When I enter the cinema I change: My general open-mindedness vanishes and I become a strict and militant observer of not just the film, but also my surroundings.

I simply cannot enjoy the film when phone screens are flashing to the left and right of me, some obnoxious family is munching on what appears to be a fat-drenched three course meal ahead of me, and a couple chat endlessly behind me (the man thinks he is the next Lee Mack. He is not).

I had a recent experience watching Arrival, an excellent film, where I had to shout down to a group of three girls to put their blasted phones away.

They were, get ready, taking pictures of themselves… with the flash on.
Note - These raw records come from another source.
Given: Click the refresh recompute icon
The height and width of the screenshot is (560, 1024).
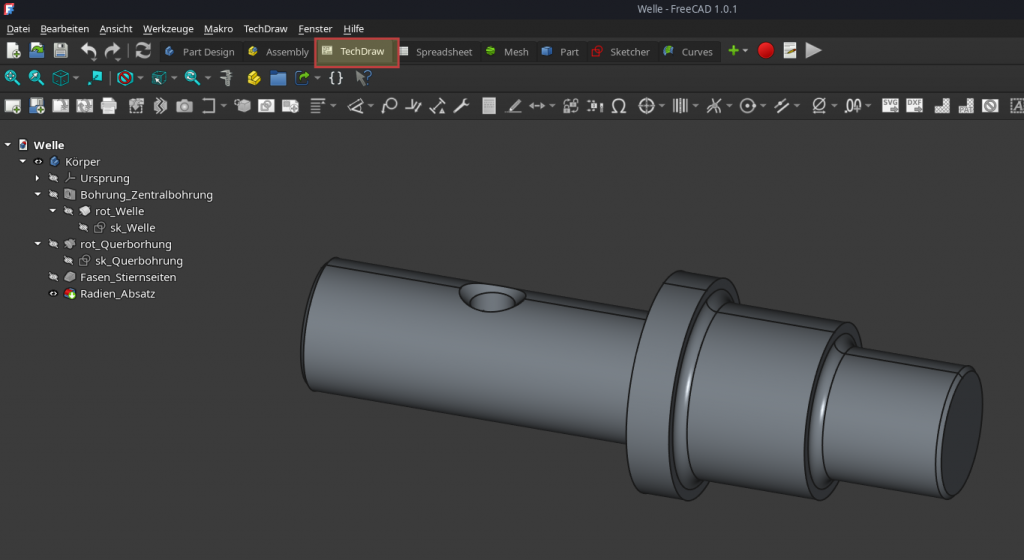Looking at the screenshot, I should (x=143, y=51).
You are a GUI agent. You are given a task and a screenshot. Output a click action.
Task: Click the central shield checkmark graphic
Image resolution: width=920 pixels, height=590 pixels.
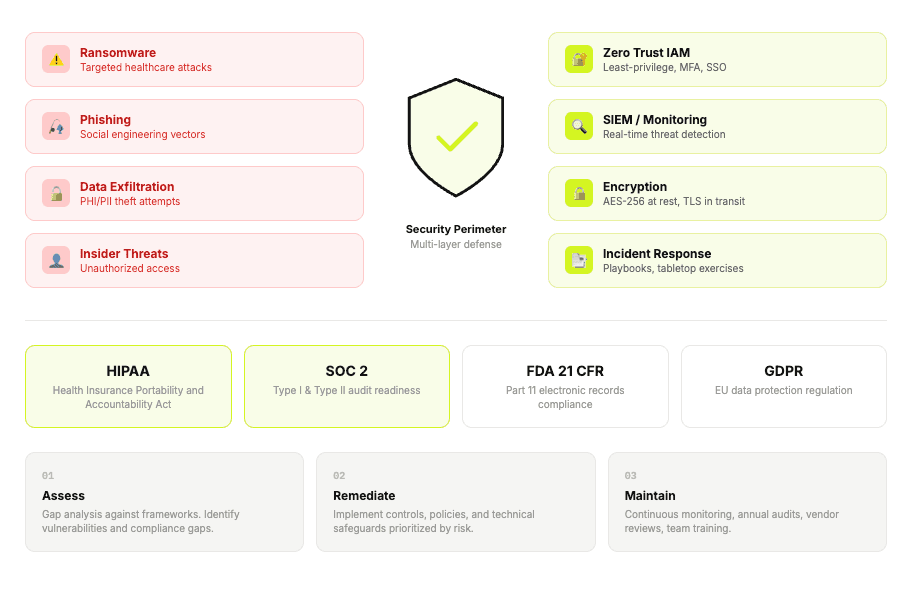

Can you get more vacuous and supercilious?

Maybe, but they are up there for me.

My friends awkwardly burst into fits of laughter, which they did well to keep muted.

'Don't ever do that again,' they pleaded.

However, after leaving A Cure for Wellness, where the people in front of us were constantly checking Facebook on their bright phone screens, the same friends said: 'Damn, I really wanted you to say something to them actually.'

I can't win.

You have to ask yourselves, though - who is sad enough to have to check their phone so often?

Add in the factor that you would have to be mind-bogglingly arrogant to do so at the cinema and it seems impossible to even consider, to me at least.

Mark Kermode and Simon Mayo, who host BBC Radio 5 Live's film programme, are the arbiters of such misconduct and have thus compiled the famous Code of Conduct. They echo the above, stating:

• No mobile phone usage. At all.

• No eating… Nachos cause special offense and are of the devil.

• No talking… no-one has paid £8.50 to hear your director's commentary on the movie. Just sit down and shut up.

A link to the Code of Conduct can be accessed here (advised).

Brush up on this sacred text, test yourself on it, and be a good person. Enjoy the cinema in a way that others can enjoy, too.